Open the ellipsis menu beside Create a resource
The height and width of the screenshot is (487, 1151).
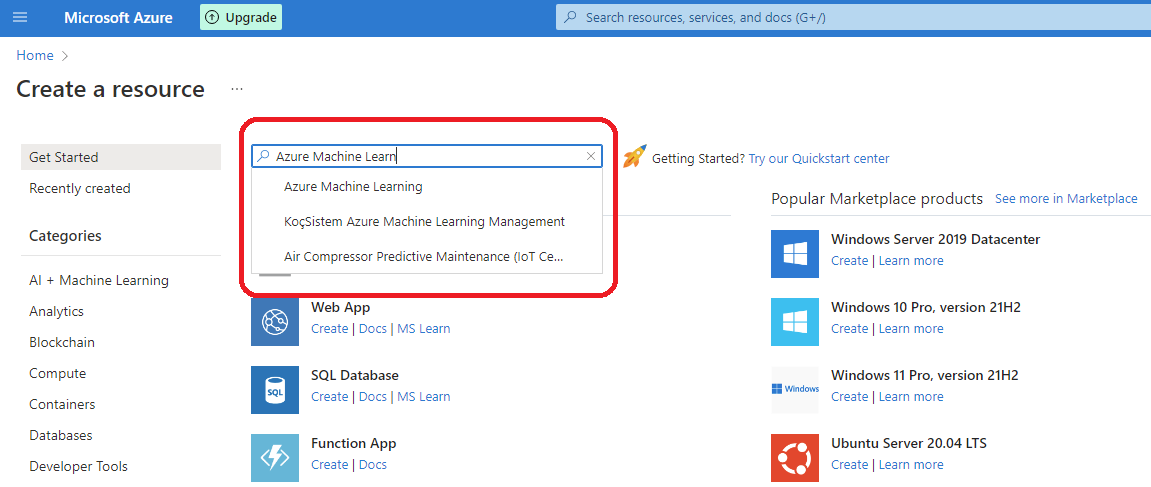coord(236,89)
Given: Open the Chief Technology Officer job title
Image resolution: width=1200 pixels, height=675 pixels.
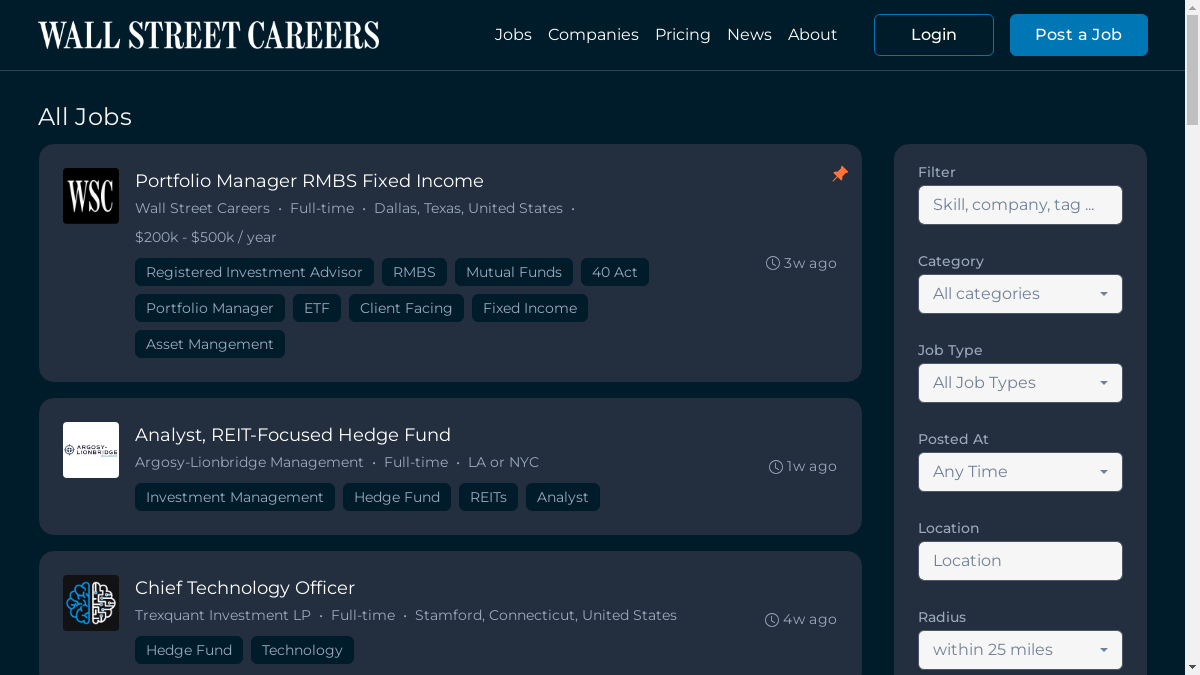Looking at the screenshot, I should (x=245, y=588).
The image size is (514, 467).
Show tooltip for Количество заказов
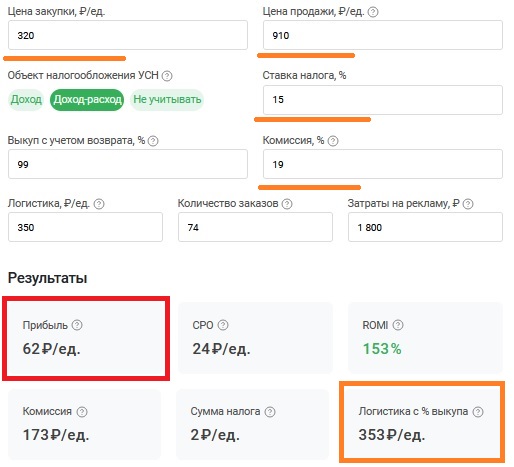287,204
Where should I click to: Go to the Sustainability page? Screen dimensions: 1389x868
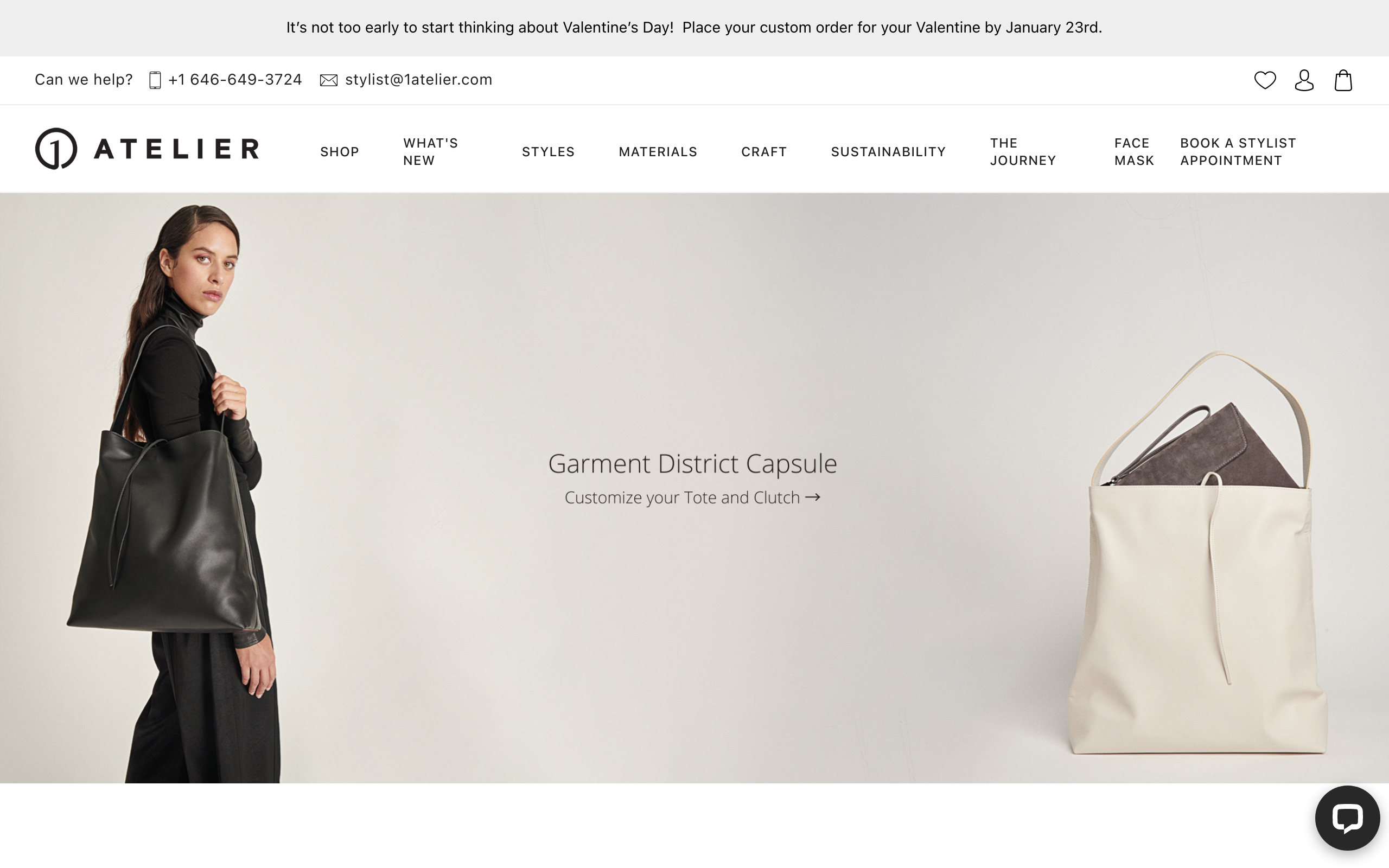(889, 151)
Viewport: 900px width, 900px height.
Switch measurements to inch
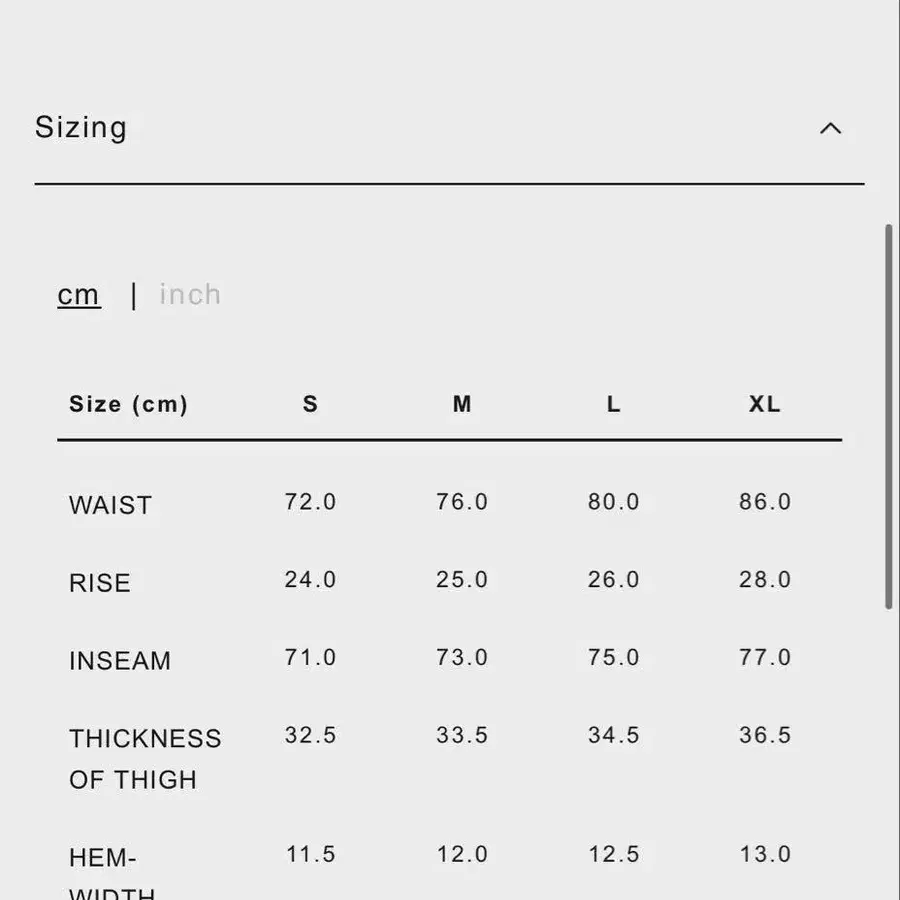tap(190, 294)
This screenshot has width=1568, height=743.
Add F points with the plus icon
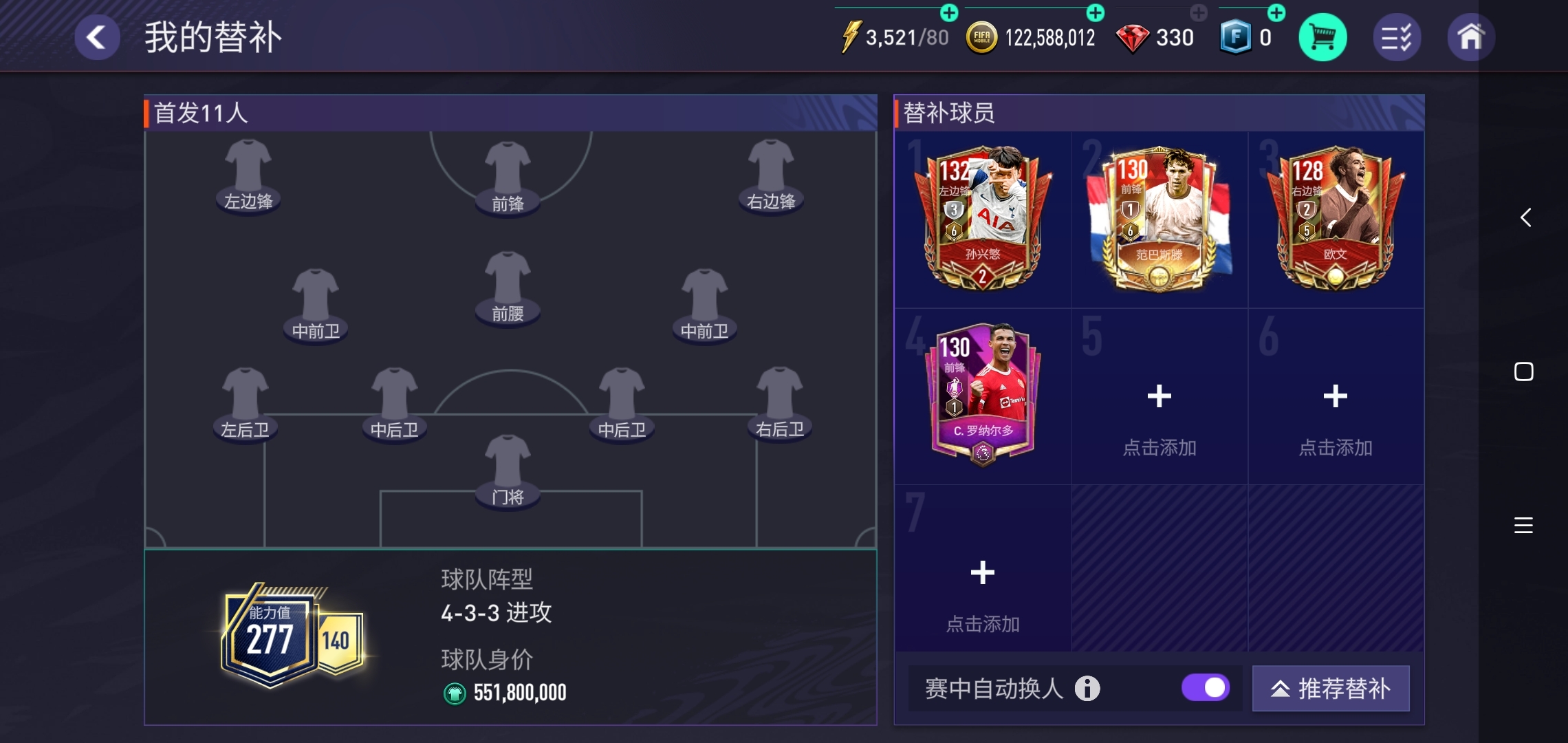click(1276, 12)

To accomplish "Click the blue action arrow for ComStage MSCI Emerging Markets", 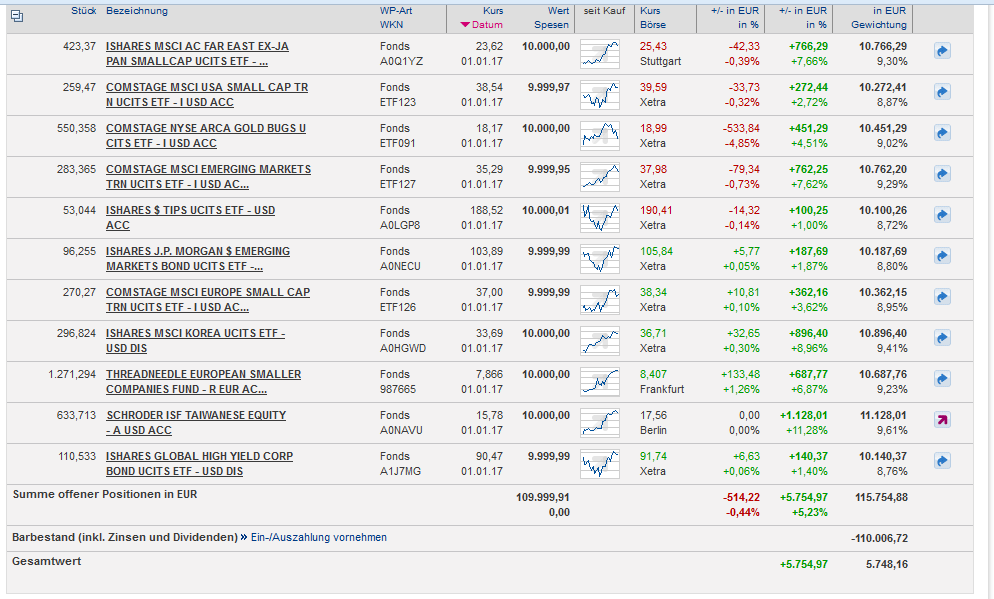I will pos(941,174).
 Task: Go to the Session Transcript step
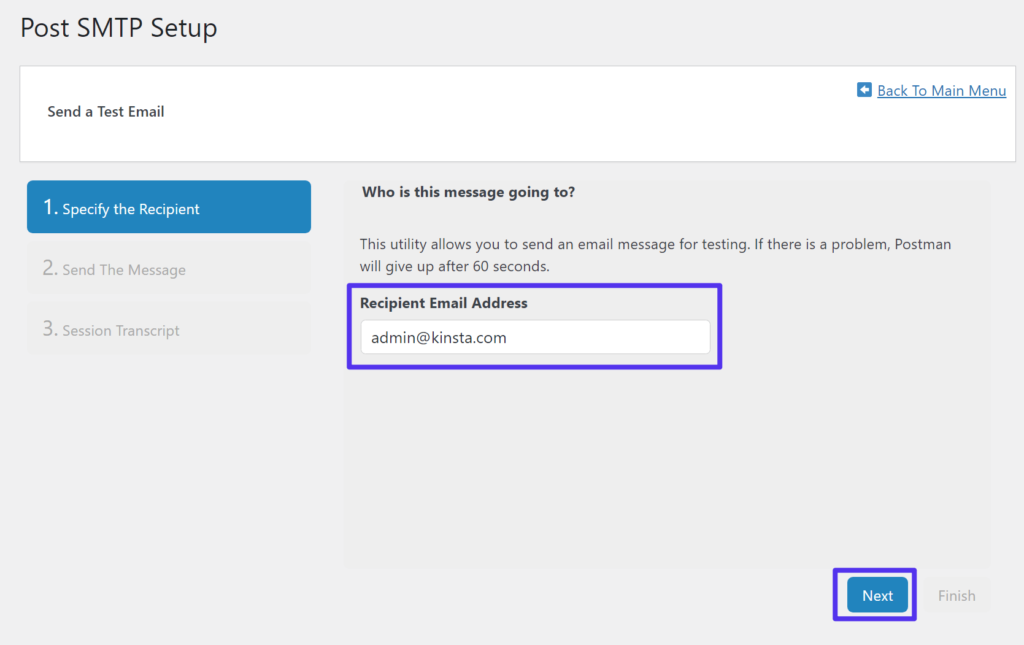click(168, 330)
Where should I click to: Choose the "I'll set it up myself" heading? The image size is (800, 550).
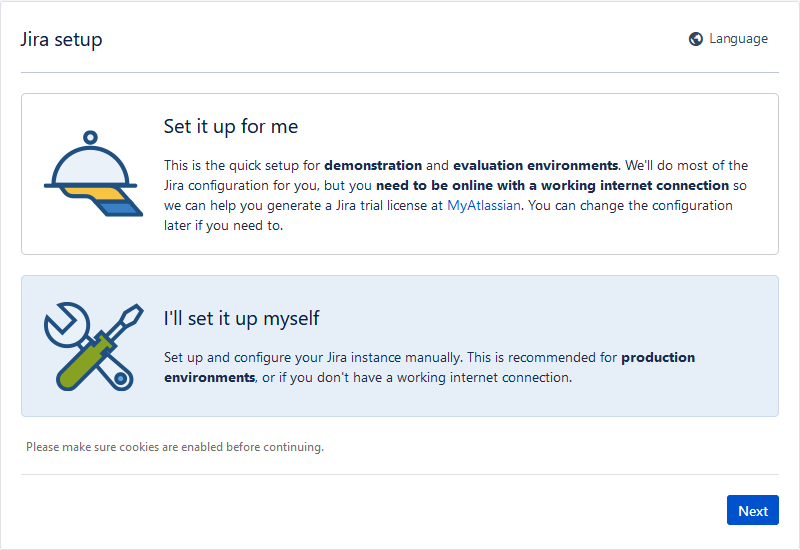pyautogui.click(x=242, y=319)
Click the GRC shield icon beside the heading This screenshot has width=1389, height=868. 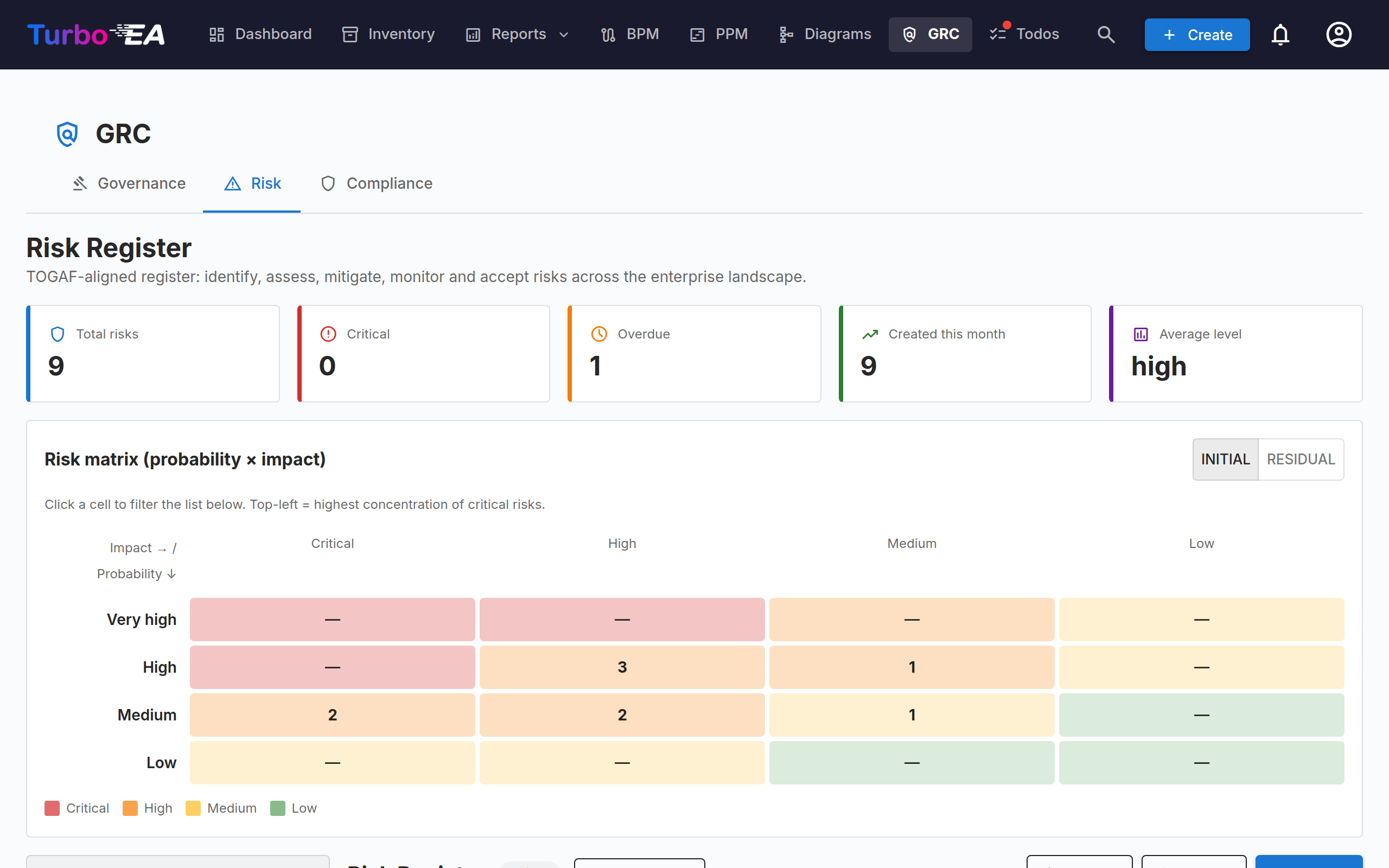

══════════

== Exercise directions ==
Wherever the string "Open" appears in the data above, copy the line it sits in.

== Response ==
Open the ellipsis menu beside Create a resource
Given: Open the Chief Technology Officer job title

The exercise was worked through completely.